Wall Street Journal Reports that New Book by Professor Emerita Mary Lefkowitz Could Be the New “Go-to Edition” of Classic Greek Plays
The Wall Street Journal recently interviewed Mary Lefkowitz ’57, professor emerita of Classical Studies, to talk about the new book she co-edited with James Romm. Their book, The Greek Plays (Penguin Random House’s Modern Library), has set its sights on ‘toppling’ the “long-time incumbent of Greek drama,” The Complete Greek Tragedies (University of Chicago Press), said the article. Lefkowtiz and Romm’s The Greek Plays has “the goal of becoming the new go-to edition for students and devotees of the classic,” which would change how future generations approach the plays.
Lefkowitz, said the Journal article, taught Classics at Wellesley for more than four decades before she retired in 2005. “I wish I’d been able to provide my students with something like The Greek Plays when I taught Greek drama and other courses at Wellesley,” she said in an email. This is because it is “one volume containing most of the plays I wanted my students to read, but with notes that provided background information and maps that could help them find their way through an unfamiliar world.” She adds that she and Romm took the approach of thinking about what questions readers might have, such as: “Why do the poets write in different metrical patterns? Why did Plato want to exclude poetry from his ideal state? How have writers in modern times re-purposed the ancient texts? And why do they still have so much meaning for us today?”
In the Journal interview, when asked what Greek playwright “has the most contemporary voice,” Lefkowitz answered with an emphatic “Euripides, definitely.” She explained, “[H]is characters seem drawn from life (as opposed to bigger than life), flawed, stubborn, self-interested. Often it’s only the slaves who seem to get things right, but none of the grandees seem willing to listen.”

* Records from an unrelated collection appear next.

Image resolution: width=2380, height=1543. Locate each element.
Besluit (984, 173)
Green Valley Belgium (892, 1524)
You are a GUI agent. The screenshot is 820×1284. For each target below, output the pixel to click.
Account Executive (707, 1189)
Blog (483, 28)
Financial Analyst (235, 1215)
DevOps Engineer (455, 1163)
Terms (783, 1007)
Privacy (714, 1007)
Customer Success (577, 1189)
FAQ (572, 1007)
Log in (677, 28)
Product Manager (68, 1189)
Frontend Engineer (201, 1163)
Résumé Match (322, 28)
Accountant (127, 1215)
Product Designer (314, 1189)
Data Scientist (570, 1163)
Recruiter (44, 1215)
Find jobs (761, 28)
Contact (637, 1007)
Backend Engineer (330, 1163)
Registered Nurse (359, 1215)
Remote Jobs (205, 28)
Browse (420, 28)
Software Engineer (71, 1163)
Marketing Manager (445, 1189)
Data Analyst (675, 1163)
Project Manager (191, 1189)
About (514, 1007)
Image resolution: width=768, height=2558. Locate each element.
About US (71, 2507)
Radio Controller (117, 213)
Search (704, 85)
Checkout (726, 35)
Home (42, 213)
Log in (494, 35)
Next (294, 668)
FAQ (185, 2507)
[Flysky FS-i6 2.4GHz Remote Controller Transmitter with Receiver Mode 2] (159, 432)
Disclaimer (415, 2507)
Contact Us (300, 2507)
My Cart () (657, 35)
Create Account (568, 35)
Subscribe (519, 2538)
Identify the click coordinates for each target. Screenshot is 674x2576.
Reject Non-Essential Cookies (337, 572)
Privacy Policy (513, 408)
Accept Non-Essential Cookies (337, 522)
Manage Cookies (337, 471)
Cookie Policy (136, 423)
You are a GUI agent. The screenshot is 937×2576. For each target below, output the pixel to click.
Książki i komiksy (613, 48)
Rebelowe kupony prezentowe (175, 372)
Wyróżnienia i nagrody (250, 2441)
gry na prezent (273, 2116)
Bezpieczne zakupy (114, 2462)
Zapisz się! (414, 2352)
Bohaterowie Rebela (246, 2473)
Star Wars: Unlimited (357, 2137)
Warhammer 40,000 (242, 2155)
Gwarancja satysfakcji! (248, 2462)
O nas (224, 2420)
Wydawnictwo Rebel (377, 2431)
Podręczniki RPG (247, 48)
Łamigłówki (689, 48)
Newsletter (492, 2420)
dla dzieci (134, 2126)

Lefkowtiz got other good news recently as well. Another one of her books, Euripides and the Gods (published last year by Oxford University Press), has been short-listed for Phi Beta Kappa Society’s prestigious Christian Gauss Award, awarded to a book in the field of literary scholarship or criticism. Hers is one of only five books on the short list. The winner will be announced on October 4, 2016.